▸ **ASSIGNED TASK**: In the material below, count the lines where the word "with" appears. Nothing but the number, please.

##########

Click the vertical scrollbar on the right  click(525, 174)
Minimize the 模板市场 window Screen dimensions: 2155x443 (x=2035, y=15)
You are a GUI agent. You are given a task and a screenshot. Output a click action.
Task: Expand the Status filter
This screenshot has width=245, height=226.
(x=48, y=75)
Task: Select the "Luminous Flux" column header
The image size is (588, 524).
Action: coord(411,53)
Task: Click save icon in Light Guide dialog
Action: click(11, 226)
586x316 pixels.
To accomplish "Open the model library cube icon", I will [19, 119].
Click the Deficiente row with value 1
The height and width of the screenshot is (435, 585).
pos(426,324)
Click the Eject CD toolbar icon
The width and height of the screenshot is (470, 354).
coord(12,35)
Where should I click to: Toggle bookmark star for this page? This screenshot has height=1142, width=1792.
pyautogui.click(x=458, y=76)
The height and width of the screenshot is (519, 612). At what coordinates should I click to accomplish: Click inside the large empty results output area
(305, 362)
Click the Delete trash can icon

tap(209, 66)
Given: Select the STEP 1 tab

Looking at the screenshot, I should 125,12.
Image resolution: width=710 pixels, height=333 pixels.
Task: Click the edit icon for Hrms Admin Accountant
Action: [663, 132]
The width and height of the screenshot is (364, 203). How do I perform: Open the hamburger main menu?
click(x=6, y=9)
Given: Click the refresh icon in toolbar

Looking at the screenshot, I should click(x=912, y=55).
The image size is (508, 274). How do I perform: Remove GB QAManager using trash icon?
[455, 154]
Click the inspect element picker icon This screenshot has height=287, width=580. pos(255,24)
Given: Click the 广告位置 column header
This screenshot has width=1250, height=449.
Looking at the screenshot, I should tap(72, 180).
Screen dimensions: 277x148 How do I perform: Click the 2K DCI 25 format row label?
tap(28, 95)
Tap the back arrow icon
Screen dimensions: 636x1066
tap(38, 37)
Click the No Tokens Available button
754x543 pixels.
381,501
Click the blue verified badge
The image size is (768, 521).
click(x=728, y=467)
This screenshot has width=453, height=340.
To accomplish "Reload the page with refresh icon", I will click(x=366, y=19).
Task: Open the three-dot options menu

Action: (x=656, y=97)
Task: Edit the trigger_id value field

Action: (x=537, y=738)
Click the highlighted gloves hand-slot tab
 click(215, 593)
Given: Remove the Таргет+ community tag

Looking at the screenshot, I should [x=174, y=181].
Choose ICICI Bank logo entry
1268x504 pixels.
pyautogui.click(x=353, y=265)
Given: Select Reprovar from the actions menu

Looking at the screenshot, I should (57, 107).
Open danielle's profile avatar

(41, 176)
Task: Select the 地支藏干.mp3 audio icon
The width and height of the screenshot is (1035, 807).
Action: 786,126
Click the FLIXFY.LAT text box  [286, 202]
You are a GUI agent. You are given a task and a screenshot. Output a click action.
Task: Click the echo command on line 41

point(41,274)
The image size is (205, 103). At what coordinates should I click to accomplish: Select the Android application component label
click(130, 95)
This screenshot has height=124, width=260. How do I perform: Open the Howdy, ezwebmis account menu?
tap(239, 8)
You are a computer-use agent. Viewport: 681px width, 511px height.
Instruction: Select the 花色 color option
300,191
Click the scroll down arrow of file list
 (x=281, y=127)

##########

▸ **THE ANSWER**: 2